Ni a esos, a los potros desbocados, a los locos gregarios que preparan e intimidan en el acercamiento al sprint les tiene miedo Farrar. Mucho menos a Cavendish, su gran rival. "No me preocupo por nadie cuando corro. Sé de lo que soy capaz y se lo he demostrado al mundo". Lo ha hecho en Hamburgo, en el Giro por dos ocasiones en la Scheldeprijs... también el año pasado en la Vuelta le colgó una cruz en Caravaca, la única, a Greipel batiéndole. Murcia es su terreno. Sol, chicharra y llano, mucho llano. Y locura. "Esos son los sprints que me gustan, los que no controla nadie. Todos atacan en los últimos metros y hay más velocidad". Se dispara desbocada. Todos esos ingredientes se juntaron en Lorca, el calor y su sonido. La solana y el campo murciano. El descontrol cuando el Liquigas buscó ordenar el final para poner punto y final a la penitencia de Bennati en su caminar lento y agónico hacia la nada. Sonaron timbales de guerra entonces con la entrada del HTC-Columbia. El ferrocarril sin la fuerza para ser esa locomotora arolladora del Tour, de los Renshaw y Rogers. De los Grabsch y Eisel. En la Vuelta cuelgan dorsales anónimos en las llegadas. Bak, Sivtsov, Goss. Trenecito.
Ritmo tranquilo
De esa desorientación vio Farrar premio para sacar provecho. Desde atrás primero, cuando aún Toribio, Daivd Gutiérrez, Rolland y Labbe fingían el ritmo ante el descanso en la parte trasera tras los dos anteriores y explosivas jornadas de ciclismo del bueno. Del espectáculo. Murcia cerró ese telón por descanso generalizado y el pelotón se lo tomó con tranquilidad, 36 km a la hora marcó el 'cuenta' en las dos primeras horas. Relax. Allí Farrar se olvidó de los vómitos que le habían despegado de las sábanas durante la noche, de la caída en el avituallamiento y se acordó de su propio ser afortunado frente a la desgracia de su padre y se dijo que era un premio vivir, caminar. Volar. Y lo aprovecho para saltar cuando Cavendish, cerrado en la curva antes de la recta final pero lenguaraz después en la arrancada saltó por la derecha, de la nada. A la sorpresa.

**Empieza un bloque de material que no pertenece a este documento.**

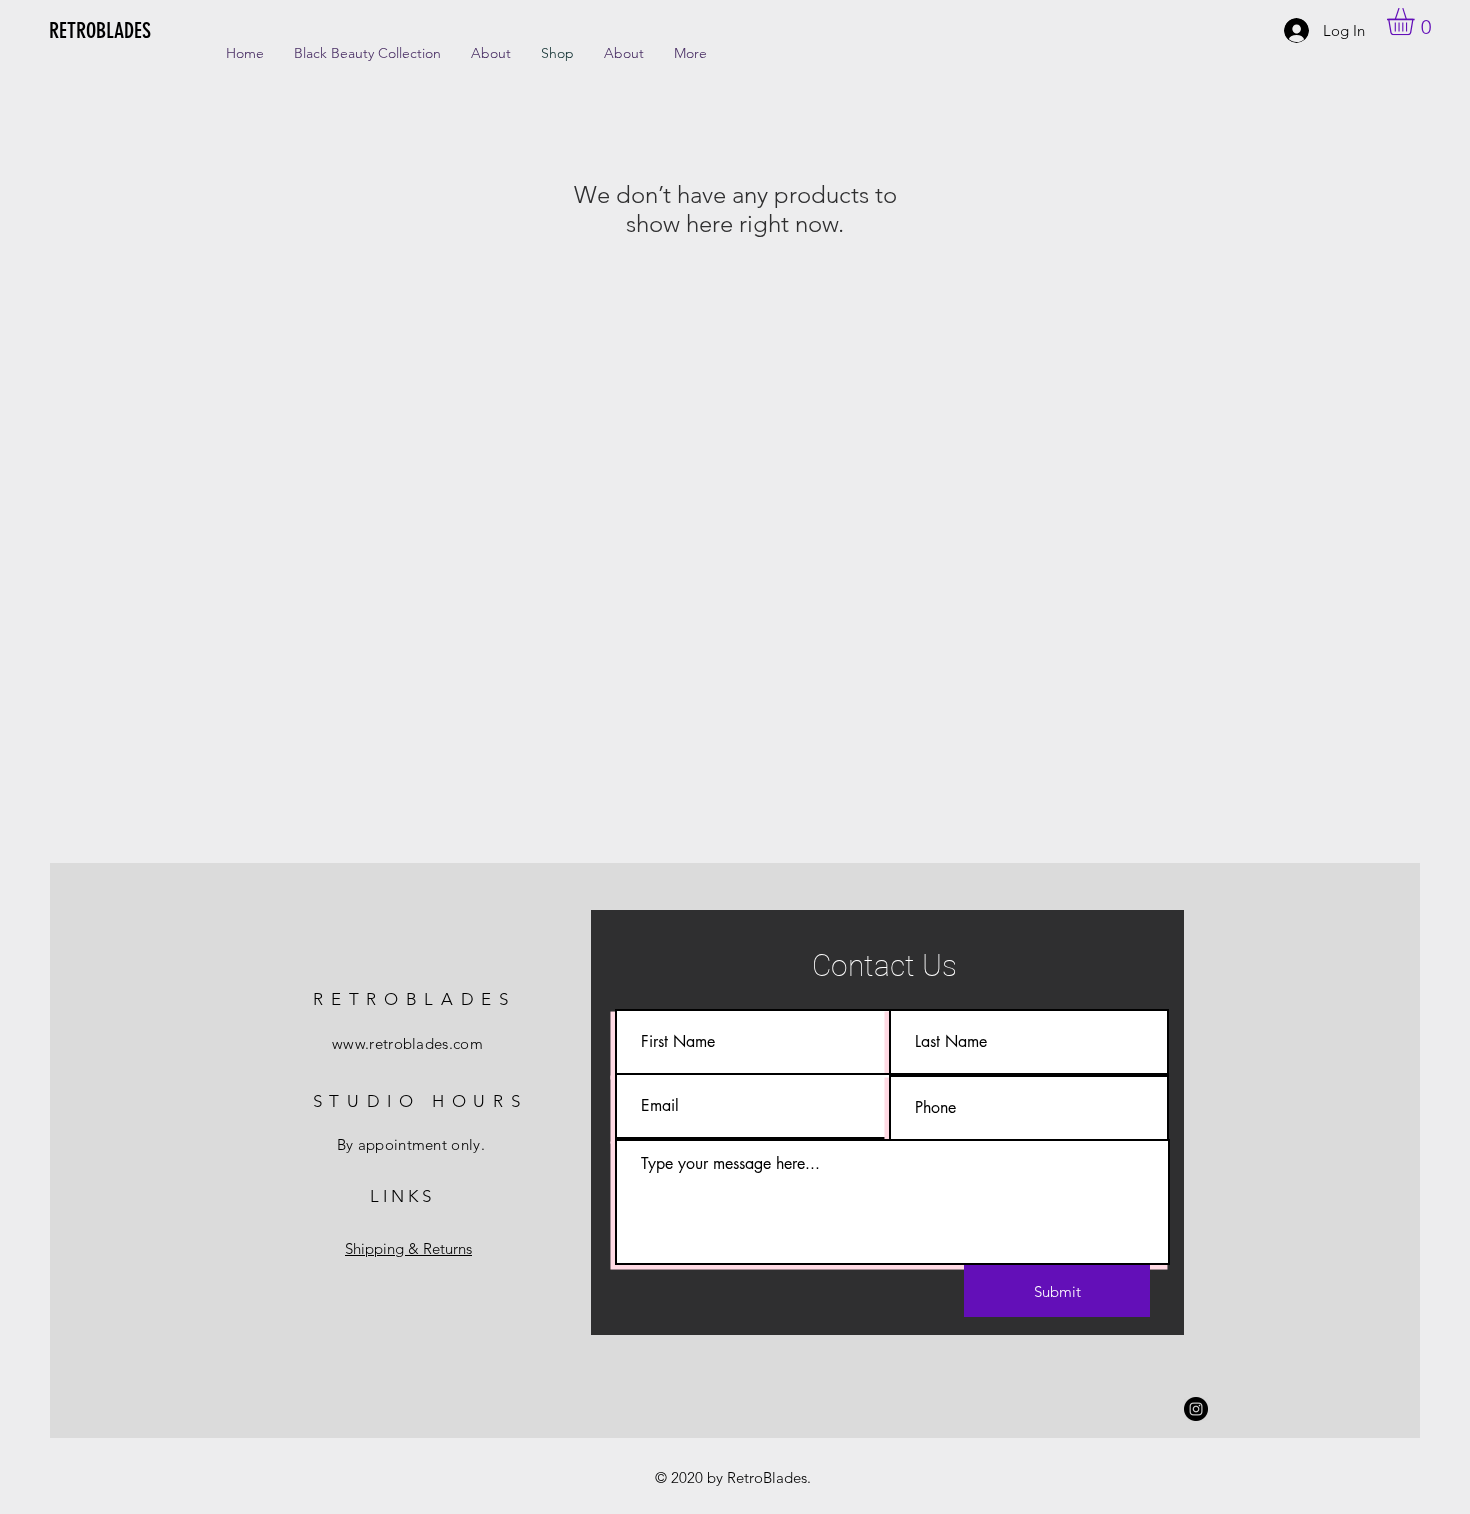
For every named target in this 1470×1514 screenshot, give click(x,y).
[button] (1416, 21)
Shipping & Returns (408, 1248)
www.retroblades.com (407, 1043)
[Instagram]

Farrar pegó su rueda, la volátil con la otra, el ancla de su ídolo, el padre de la silla de ruedas, la referencia de vida en mente a la del británico. De lejos lo miró volteando la cabeza mientras la lanzaba el del Columbia los últimos cohetes. Fogueo en Lorca. Asomó también Koldo Fernández de Larrea, poderosa y visionaria arrancada la suya. A rueda quedó, segundo, de Farrar. Le contaban que había batido a Cavendish. "No me preocupo por él, es una alegría ganarle pero lo que importa es que lo he hecho, a partir de ahora, lo que venga es un bonus". Boleto ganador el del murciano, con pase directo del roce con el pavimento al cielo.